Continuing with this somewhat impromptu series on Running with Mu (last installment and links to earlier ones here), let’s start to put a little structure around all this meditating, yoga, and running.
For the first week, no running – you just meditated (zazen) for 5-25 minutes or so each day, combined with some helpful runner-oriented yoga 4-5 times/week to increase flexibility, strength, restore tired muscles, and enhance body-mind awareness. It’s telling that in much of classic Zen literature, “body” and “mind” are not separated, but are described as one thing: “body-mind.” Your body is your brain; your brain is your body. No “body,” no “mind”; just body-mind. If it doesn’t make much sense to you now, it should after spending some quality time running with Mu.
For the second week, you added 3-5 minutes of kinhin to your daily zazen as a way to increase body-mind and motion awareness — all of the little things that have to happen just to propel you forward, and what changes in and around you as a result. Then, you ran – just a little, and without a watch, Garmin, or iPod. But you don’t want to run every day the second week … just once every other day, and just until you feel pleasantly tired. No specific minutes or miles. And no speed workouts please!
On your days away from running, pay attention to how you feel about taking a day off: do you feel anxious, or guilty? After many months (or even years) of running nearly every single day and even running through injuries, we can often feel some anxiety or guilt on days we don’t run … and we really shouldn’t. Running should never feel like an obligation, or a chore. As you’ve hopefully started to realize even by only the second week, being able to run is a gift, and we should always treat it that way. So, for the second week, don’t give yourself a gift every day, or your gift will begin to feel more like a burden.
By now the more competitive runners, even the vegetarian ones, might be asking, “Where’s the beef?” All of this meditating and the no stopwatch routine and all of the other kinder/gentler/fuzzier stuff is okay for a week or two, but dude: what about training? Real training? Can you run with Mu and still train to compete?

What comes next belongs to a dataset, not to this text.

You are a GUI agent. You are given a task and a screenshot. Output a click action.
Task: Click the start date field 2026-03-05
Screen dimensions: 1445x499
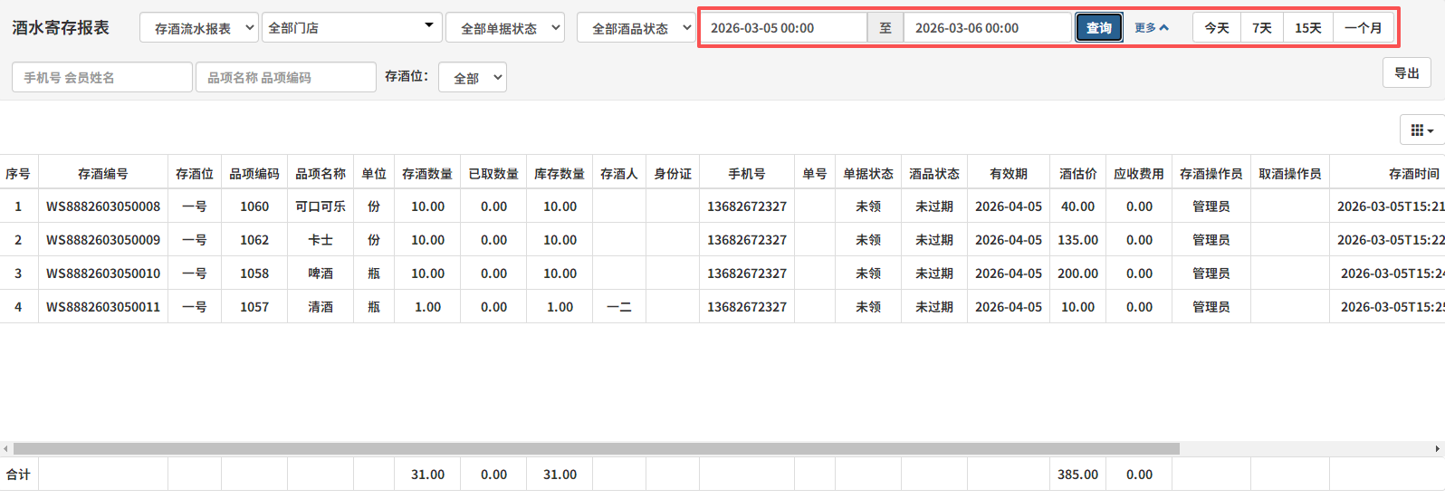pos(784,28)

Absolutely! Running with Mu is about finding your way to a healthier relationship with your running, not retiring from racing. If you like to race, that’s great. By finding a healthier relationship to your running, you can also take a more balanced approach to your racing, and without sacrificing personal performance goals. But walk before you run, and run with Mu before you race with Mu. It took a long time for you to get frustrated about your running, and it’s going to take a little time to get back. We’re just in the second week! Patience, Grasshopper.

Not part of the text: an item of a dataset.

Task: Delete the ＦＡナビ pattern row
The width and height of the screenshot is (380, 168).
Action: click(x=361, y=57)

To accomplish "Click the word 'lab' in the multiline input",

Okay, okay, we’ll speed things up a bit: continue the zazen/kinhin/technology-free ”recovery run” 4-5 days per week routine for the first month of running with Mu. Enjoy your sitting, your kinhin, and your running. Enjoy the freedom from the scheduled miles per week/minutes per mile treadmill.
Starting with the 5th week, we’ll try some different, more focused runs, including pace runs. But instead of timing ourselves with a watch, we’ll experiment and make ourselves aware of 4-5 distinctly different personal “gears,” from slowest to fastest, that we can learn to call on whenever we need them … not by the numbers, but by feel. Pace runs again! That’s a little beefier, right?
More on this next week.
[...] with mu: picking up (and putting down) the pace 15 09 2010 After a month of running with Mu, we’re going to step up the pace a little bit – literally. It’s time to sprint, or at least [...]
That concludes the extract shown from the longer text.